ECLI:NL:RVS:2024:1119
Raad van State
- Eerste aanleg - enkelvoudig
- C.M. Wissels
- O. van Loon
- Rechtspraak.nl
Herziening van examenbeslissing door het College van beroep voor de examens van de Universiteit van Amsterdam
In deze zaak heeft de examencommissie van de Universiteit van Amsterdam op 2 mei 2023, met een aanvulling op 5 juni 2023, het verzoek van de appellant tot herziening van een eerdere beslissing van 21 september 2022 afgewezen. De appellant heeft hiertegen administratief beroep ingesteld bij het College van beroep voor de examens, dat op 23 november 2023 het beroep ongegrond heeft verklaard. De appellant heeft vervolgens beroep ingesteld bij de Raad van State, die op 14 maart 2024 uitspraak heeft gedaan.
Tijdens de openbare zitting op 14 maart 2024, waar de staatsraad mr. C.M. Wissels de zaak behandelde, werd duidelijk dat de examencommissie de door de appellant aangedragen nieuwe feiten en omstandigheden niet als zodanig kon kwalificeren. De Raad van State oordeelde dat deze feiten al eerder waren betrokken bij de besluitvorming en geen aanleiding gaven om de studieresultaten te verlengen. De Raad concludeerde dat de examencommissie de eerdere beslissing deugdelijk had gemotiveerd.
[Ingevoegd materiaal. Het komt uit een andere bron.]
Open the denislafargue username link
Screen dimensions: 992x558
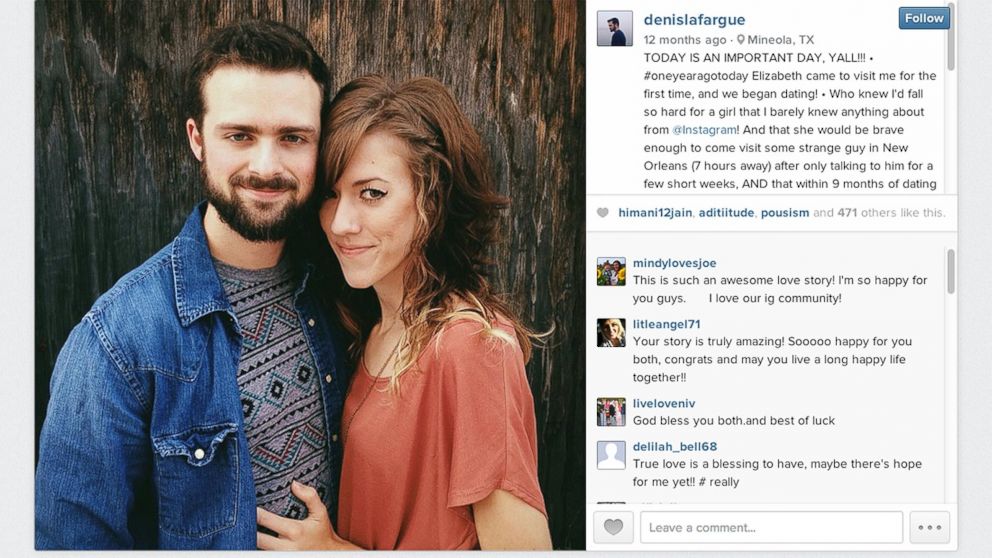click(x=694, y=20)
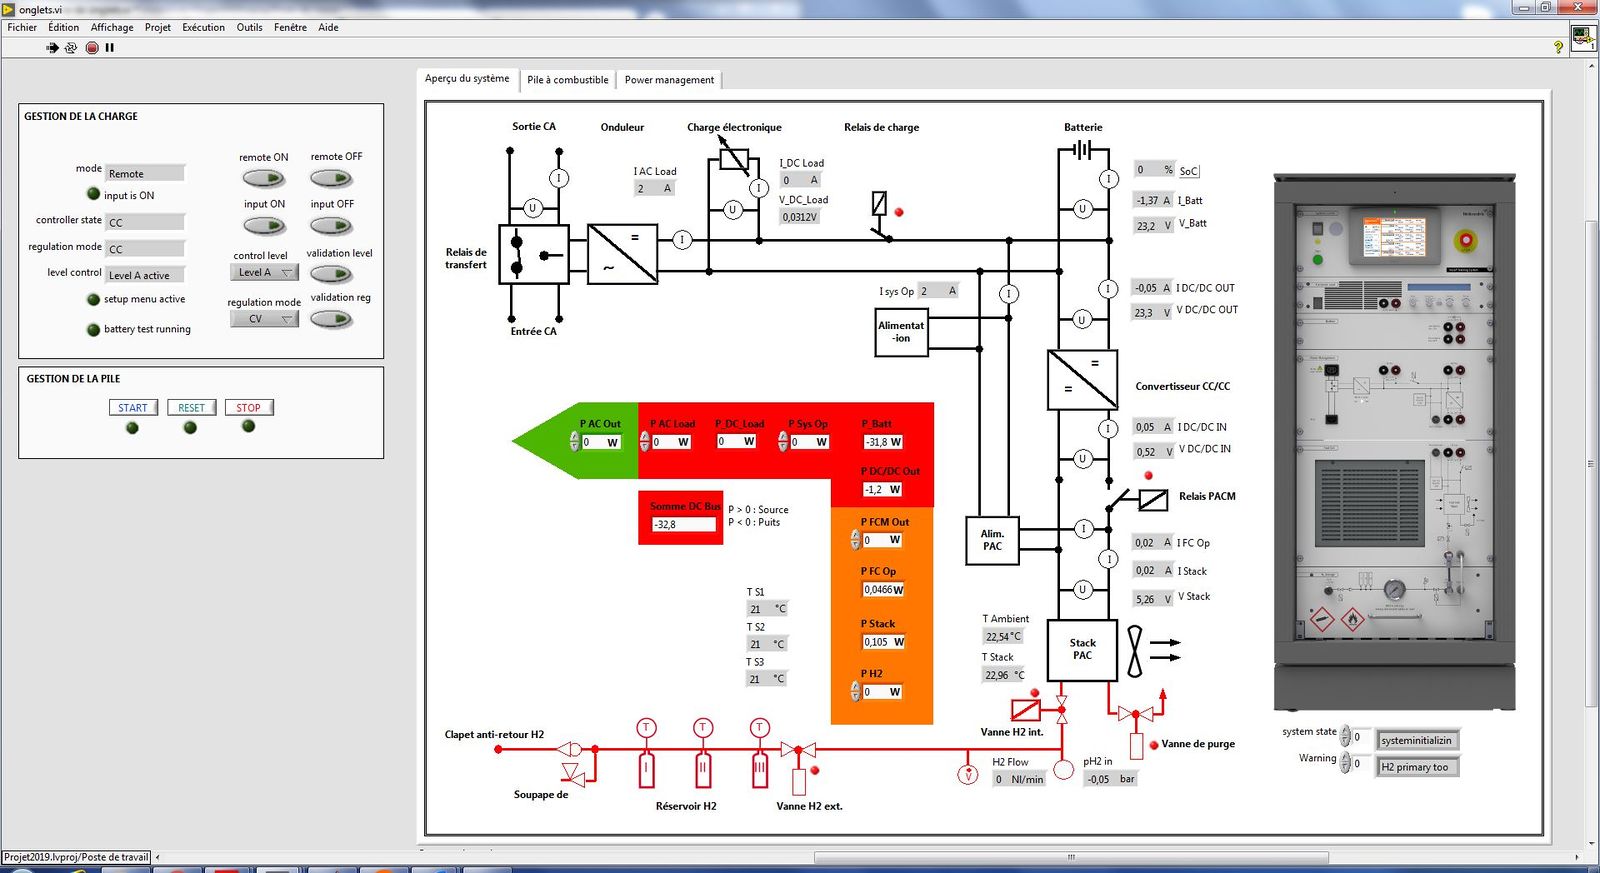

Daarnaast werd opgemerkt dat een verwijzing naar een eerdere beslissing in de beslissing van 21 september 2022 een kennelijke verschrijving betrof, wat de motivering van de beslissing niet in twijfel trok. De Raad van State bevestigde dat de examencommissie bij toekomstige verzoeken zal blijven beoordelen of er sprake is van nieuwe feiten en omstandigheden. Tot slot werd bepaald dat het college geen proceskosten hoeft te vergoeden.